Introduction to TraceML
TraceML is an advanced engine designed to cater to the needs of machine learning (ML) and data projects. It offers robust features for tracking, visualization, explainability, drift detection, and creating insightful dashboards. Developed under the Polyaxon umbrella, TraceML is well-suited for a diverse range of ML and data-centric applications.
Installation
To get started with TraceML, one can easily install it using pip:
pip install traceml
For those interested in utilizing its tracking features, installing polyaxon
alongside TraceML is recommended:
pip install polyaxon traceml
Offline Usage
TraceML offers flexibility with its offline mode, allowing users to track their runs without the need for an API. This can be activated by setting an environment variable:
export POLYAXON_OFFLINE="true"
Or by specifying the offline flag directly within the Python script:
from traceml import tracking
tracking.init(..., is_offline=True, ...)
Simple Usage in a Python Script
TraceML simplifies the process of logging data and tracking ML experiments. Here’s an example of how one can incorporate TraceML in a Python script:
import random
import traceml as tracking
tracking.init(
is_offline=True,
project='quick-start',
name="my-new-run",
description="trying TraceML",
tags=["examples"],
artifacts_path="path/to/artifacts/repo"
)
# Example of logging data references and inputs
tracking.log_data_ref(content=X_train, name='x_train')
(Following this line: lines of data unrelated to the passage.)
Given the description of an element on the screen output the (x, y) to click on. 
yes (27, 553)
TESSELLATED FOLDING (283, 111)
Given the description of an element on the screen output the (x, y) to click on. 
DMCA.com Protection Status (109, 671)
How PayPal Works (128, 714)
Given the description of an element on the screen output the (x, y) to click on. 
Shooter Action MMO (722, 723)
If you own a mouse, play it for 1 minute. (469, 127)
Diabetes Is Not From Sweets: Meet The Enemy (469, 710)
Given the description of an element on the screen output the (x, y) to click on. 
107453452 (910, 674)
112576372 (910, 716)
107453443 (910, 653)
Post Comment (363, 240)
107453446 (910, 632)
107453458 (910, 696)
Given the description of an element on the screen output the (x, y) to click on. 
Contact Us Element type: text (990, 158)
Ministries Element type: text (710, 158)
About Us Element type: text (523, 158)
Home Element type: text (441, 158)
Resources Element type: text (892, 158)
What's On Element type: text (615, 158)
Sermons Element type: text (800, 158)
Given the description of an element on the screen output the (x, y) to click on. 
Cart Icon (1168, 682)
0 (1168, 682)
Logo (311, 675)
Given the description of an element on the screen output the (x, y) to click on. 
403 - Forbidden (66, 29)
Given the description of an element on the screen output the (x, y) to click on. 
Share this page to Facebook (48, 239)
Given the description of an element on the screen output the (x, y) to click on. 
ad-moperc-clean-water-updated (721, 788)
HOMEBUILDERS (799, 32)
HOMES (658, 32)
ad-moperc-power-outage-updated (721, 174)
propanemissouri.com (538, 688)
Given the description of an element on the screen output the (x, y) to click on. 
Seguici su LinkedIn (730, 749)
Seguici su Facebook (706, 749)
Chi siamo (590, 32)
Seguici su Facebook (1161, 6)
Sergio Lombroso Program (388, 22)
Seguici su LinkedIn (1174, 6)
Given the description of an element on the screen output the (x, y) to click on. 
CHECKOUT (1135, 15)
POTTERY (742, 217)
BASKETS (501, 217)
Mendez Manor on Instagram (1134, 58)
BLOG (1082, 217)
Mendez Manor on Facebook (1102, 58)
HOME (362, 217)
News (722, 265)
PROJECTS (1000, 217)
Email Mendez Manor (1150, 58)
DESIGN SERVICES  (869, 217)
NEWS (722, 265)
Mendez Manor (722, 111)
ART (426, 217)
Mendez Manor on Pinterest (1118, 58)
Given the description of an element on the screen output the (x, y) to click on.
tracking.log_inputs(batch_size=64, dropout=0.2, learning_rate=0.001, optimizer="Adam")
# Simulating tracking of metrics
def get_loss(step):
result = 10 / (step + 1)
noise = (random.random() - 0.5) * 0.5 * result
return result + noise
for step in range(100):
loss = get_loss(step)
tracking.log_metrics(loss=loss, accuracy=(100 - loss) / 100.0)
# Logging results
tracking.log_outputs(validation_score=0.66)
# Stopping the tracking process
tracking.stop()
Integration with Major ML Frameworks
TraceML integrates seamlessly with popular deep learning and machine learning frameworks, offering callbacks and specialized logging features. Here are a few examples:
Keras
TraceML can leverage Keras callbacks to automatically track metrics and model outputs:
from traceml import tracking
from traceml.integrations.keras import Callback
tracking.init(...)
model.fit(x_train, y_train, epochs=10, callbacks=[Callback()])
PyTorch
For PyTorch users, TraceML provides methods to log metrics, inputs, and outputs:
from traceml import tracking
tracking.init(...)
tracking.log_metrics(loss=loss)
TensorFlow
TensorFlow users can utilize TraceML to track metrics and models:
from traceml import tracking
tracking.init(...)
estimator.train(hooks=[Callback(log_image=True)])
Tracking Artifacts
TraceML enables logging of various artifacts and visualizations created with libraries such as matplotlib, Bokeh, Altair, and Plotly.
import matplotlib.pyplot as plt
from traceml import tracking
def plot_and_log(step):
figure, axs = plt.subplots()
axs.plot([1, 2, 3, 4], [1, 4, 2, 3])
tracking.log_mpl_image(figure, 'mpl_figure', step=step)
Enhanced DataFrame Analysis
TraceML extends the pandas DataFrame describe functionality with the DataFrameSummary
class, offering additional insights into column statistics and types:
from traceml.summary.df import DataFrameSummary
dfs = DataFrameSummary(df)
print(dfs.columns_stats)
Overall, TraceML enriches the ML development process by providing essential tools for tracking and visualizing data, making it an indispensable asset for data scientists and engineers.